» SUPPLIED DATA:
^^^^^^^^^^^^^^^^

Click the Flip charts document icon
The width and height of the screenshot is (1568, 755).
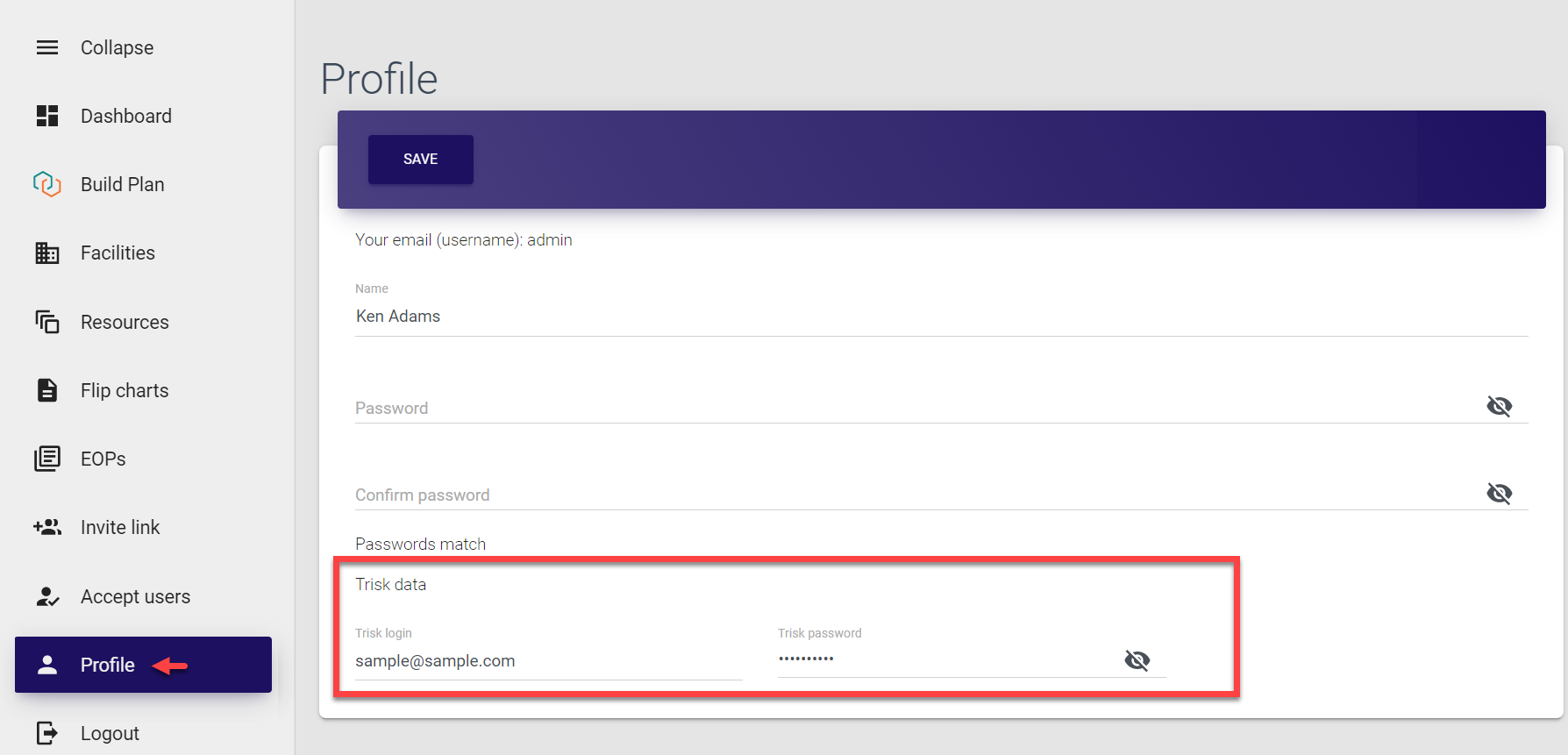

^^^^^^^^^^^^^^^^

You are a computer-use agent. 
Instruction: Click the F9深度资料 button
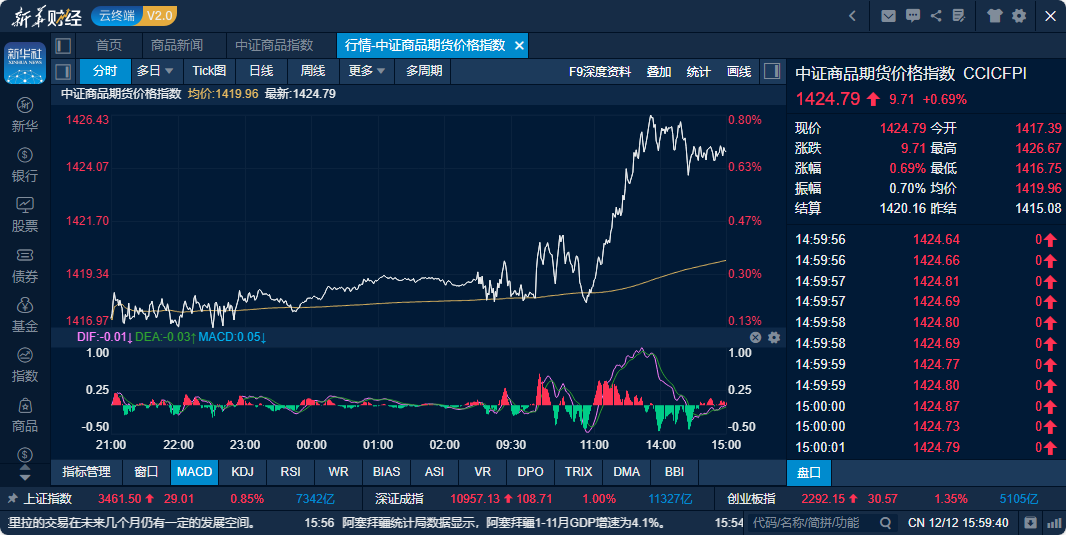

^^^^^^^^^^^^^^^^

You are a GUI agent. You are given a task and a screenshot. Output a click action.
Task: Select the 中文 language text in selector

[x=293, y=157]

^^^^^^^^^^^^^^^^

» EXERCISE DIRECTIONS: Copy out every line in the listing where the word "screenshot" appears.

» SOLUTION TO THIS TASK:
The width and height of the screenshot is (1568, 755).
You are a GUI agent. You are given a task and a screenshot. Output a click action.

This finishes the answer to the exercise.